XV- Prestação de Serviços: realização direta de trabalhos profissionais, como consultas médicas, cirurgias, psicoterapia, tratamento de saúde, produção de materiais e objetos, realização de tarefas técnicas - projeto agronômico, planta de instalações residenciais, industriais, laboratoriais, etc., elaboração de protótipos, de diagnósticos profissionais, de provas técnicas para seleção de pessoal, etc., em campos de atuação para os quais a Universidade desenvolve conhecimento ou forma alunos. A prestação de serviços pela Universidade somente se justifica

quando atender pelo menos um dos seguintes itens:

a. for condição para treinamento de alunos na realização de tarefas profissionais;

b. for meio para testar técnicas, procedimentos e equipamentos resultantes da produção de conhecimento da Universidade;


c. for meio para coletar dados e informações sobre assuntos relacionados ao serviço;

d. tal tipo de serviço não existir na comunidade ou, existindo, não for acessível; neste caso, deve ser de duração temporária, até que o serviço esteja disponível e acessível;


e. a prestação de serviço for uma condição ou um procedimento para desenvolver uma agência da comunidade para que esta passe a realizar tal prestação de serviços; (UFSCAR-PROEX, Portaria GR 664/99 – Anexo 1, p.18 – grifo nosso). Essa é a única vez que a extensão ganha uma dimensão pedagógica, associada à ideia de treinamento dos estudantes para o exercício profissional, o que denota uma percepção bastante restrita do papel educativo da mesma; ou, dito de outra forma, a comprovação de que, do ponto de vista dos documentos institucionais, o ensino adquire a característica fundamental de capacitação técnica. Isso indica que os esforços para desvincular a extensão do setor produtivo e torna-la mais democrática, atendendo aos interesses de toda a sociedade, parecem não ter considerado a reflexão acerca de sua dimensão formativa, o que colaborou com a generalização da racionalidade técnica a seu respeito.
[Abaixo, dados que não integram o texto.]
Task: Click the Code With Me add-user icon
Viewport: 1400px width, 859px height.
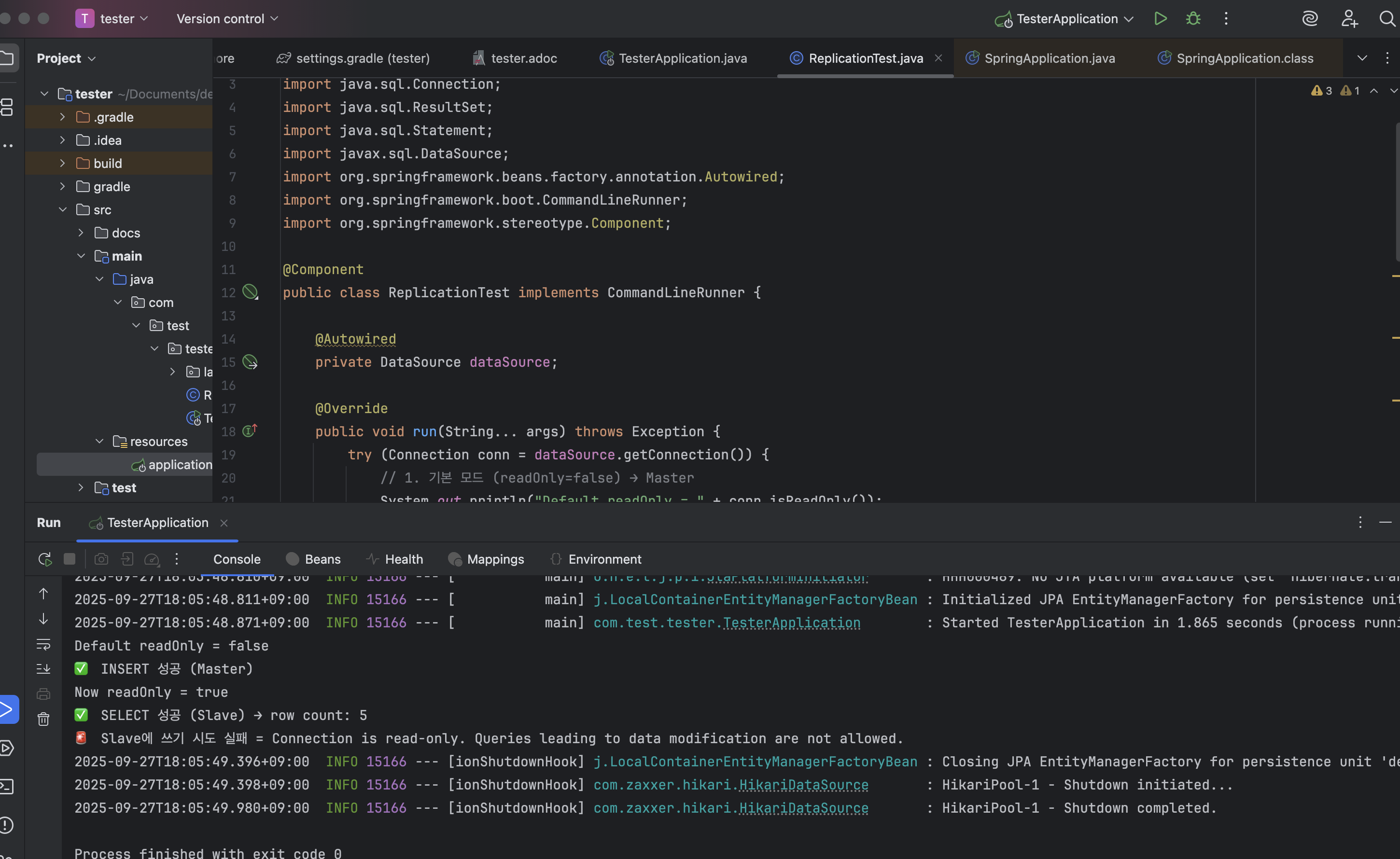Action: 1349,19
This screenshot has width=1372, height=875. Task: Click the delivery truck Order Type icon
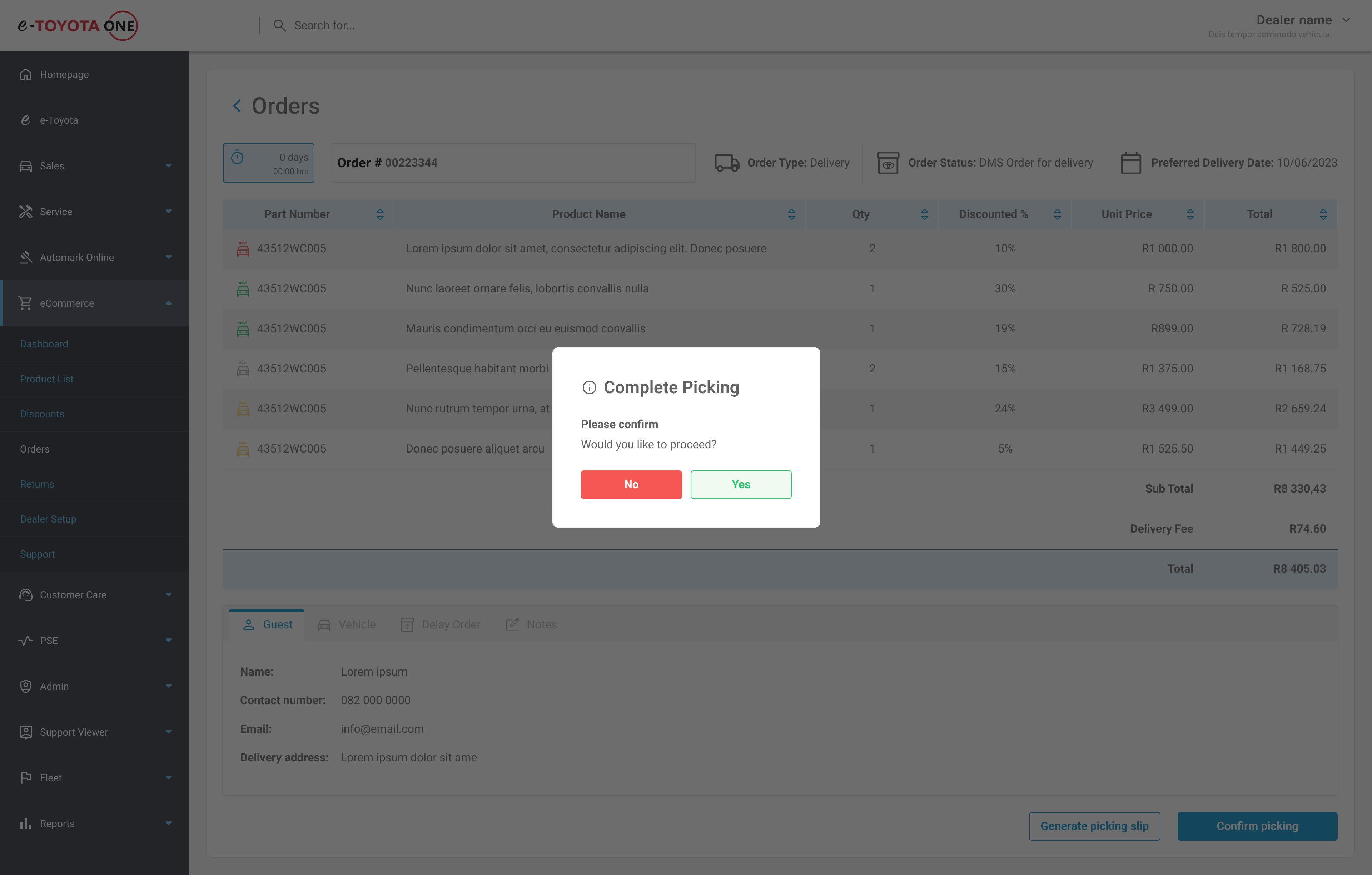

Em resumo, é possível dizer que somente no final da década de 1990, vinculada ao longo processo de redemocratização da sociedade brasileira e na esteira da criação do

Fórum de Pró-Reitores das Universidades Públicas Brasileiras – o FORPROEX, em

1987 –, é que a extensão passou a fazer parte das discussões desenvolvidas pela UFSCar, em seus diferentes Centros e Departamentos, com o envolvimento dos Núcleos de

Extensão trazendo as demandas sociais para dentro da universidade. Ao lado da

perspectiva neoliberal, que vinculava a instituição ao setor produtivo, havia uma percepção mais ampliada, que a aproximava das demandas sociais não atendidas pelo regime militar. Em 1999, por exemplo, foi criado o Cursinho Pré-Vestibular da UFSCar, vinculado ao Núcleo UFSCar-Escola, com o objetivo, entre outros, de viabilizar o acesso de estudantes das classes populares ao ensino universitário. No mesmo ano, também

surgiu a Incubadora Regional de Cooperativas Populares – INCOOP, com o objetivo de fomentar a criação de cooperativas populares em São Carlos e região, numa parceria entre os Núcleos de Extensão UFSCar-Sindicato, UFSCar-Município e UFSCar-Cidadania. Porém, isso não implicou em uma maior reflexão acerca da dimensão formativa da

extensão ou dos pressupostos subjacentes às ações empreendedoras, de maneira que os

processos educativos parecem ter seguido, ao menos no que diz respeito aos documentos institucionais, o fluxo da racionalidade instrumental hegemônica: o ensino como treinamento técnico, a pesquisa como produção de conhecimentos a serem transferidos para o setor produtivo e a extensão como prestação de serviços ao setor empresarial e à sociedade, por meio da implementação de políticas sociais sob a orientação de órgãos de governo.